Exclusive: Sierra Club sues over California solar plant
LOS ANGELES (Reuters) - A leading environmental advocacy group is suing the state of California's Energy Commission over its approval of a giant solar plant, underscoring the growing challenge to the nation's renewable-energy goals from within the environmental community.
The lawsuit, filed December 30 in California's Supreme Court by the Sierra Club, alleges that state regulators improperly approved the plant, known as the Calico Solar Project.
The suit, obtained by Reuters, charges that regulators failed to fully mitigate the project's impact on rare plant and animal species, and asks the court to void approval and permits for the plant.
"We are confident in the integrity of our decision and look forward to defending our position in court," said Sandy Louey, a spokeswoman for the California Energy Commission.
At the Sierra Club, lawyer Gloria Smith said Calico is slated for "a very unfortunate site" and says her group has "very serious concerns" about the project. She said it is the first time the group has sued over a solar plant.
Conflicts between solar proponents and foes are taking on growing importance as the industry experiences a boom, particularly for California.
The lawsuit is the latest in a string of suits targeting planned solar plants, potentially setting back the development of solar energy and derailing state and federal commitments to lessening dependence on fossil fuels.

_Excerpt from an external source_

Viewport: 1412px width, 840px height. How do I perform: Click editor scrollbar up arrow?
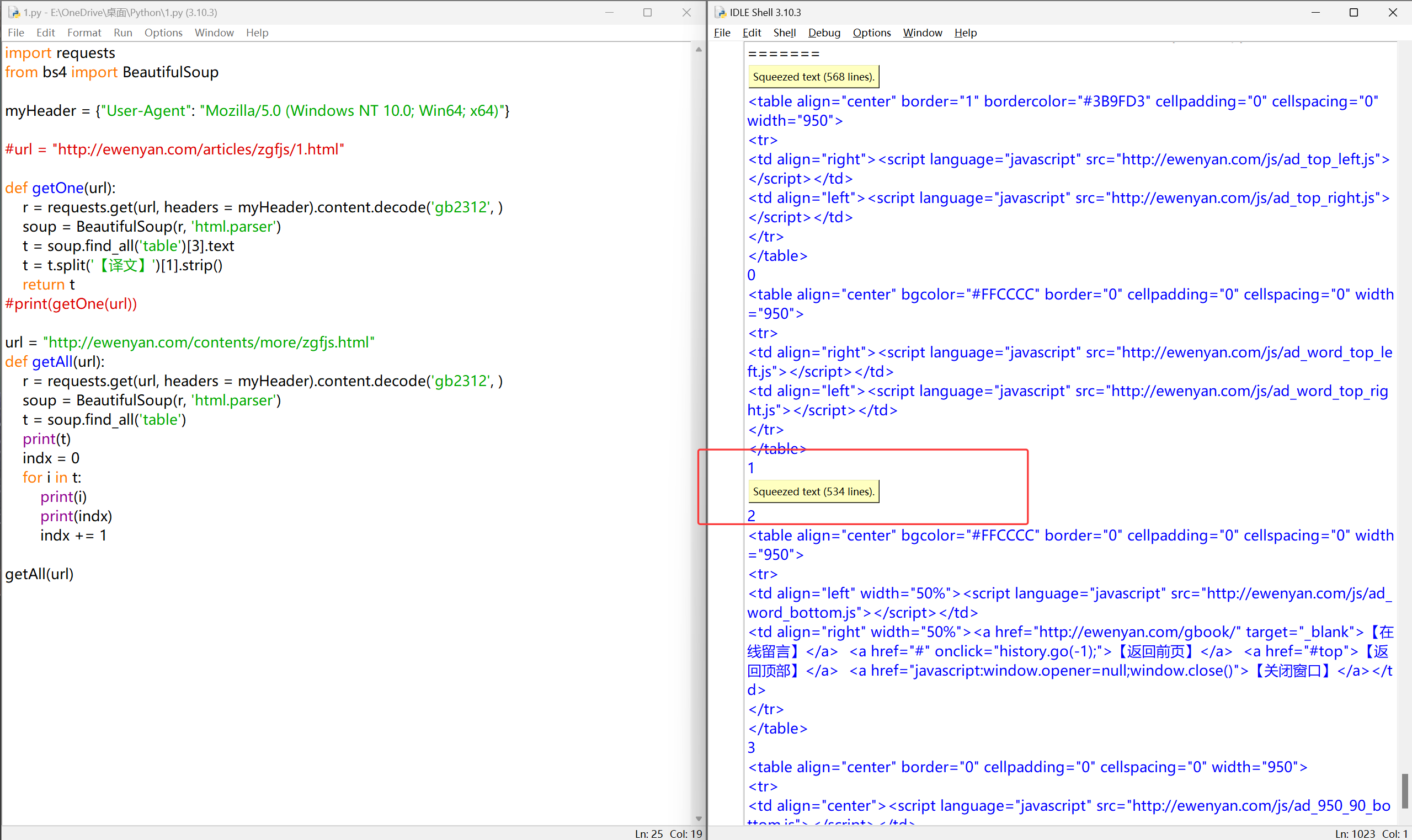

Last week, a group called La Cuna de Aztlan, which represents Native American groups such as the Chemehuevi and the Apache, filed a challenge in federal court to the federal government's approval of six big solar plants.
In December, the Quechan Indian tribe won an injunction blocking construction of the Imperial Valley solar project, under development near California's border with Mexico by NTR's Tessera Solar.
The Calico plant was also under development by Tessera until the company sold the plant last month to K Road Sun, a subsidiary of New York investment firm K Road Power. Tessera has been struggling to find funding for its plants, which cost about $2 billion.
Other companies with plants under development that are raising environmental concerns include First Solar Inc and SunPower Corp.
Last year, just three new utility-scale solar plants serving California came online, according to the California Public Utilities Commission. Now, there are more than 40 plants with contracts or pending contracts with the state's utilities under development.
While fostering renewable energy has become an important federal and state goal, proposed plants are meeting increasing resistance from groups that believe the plants will do irreparable harm to threatened or endangered plants and animals or historic areas.
In the Calico case, the CEC has 10 days to file a response. A judge should decide about a month after the suit was filed if the Sierra Club can proceed with its action.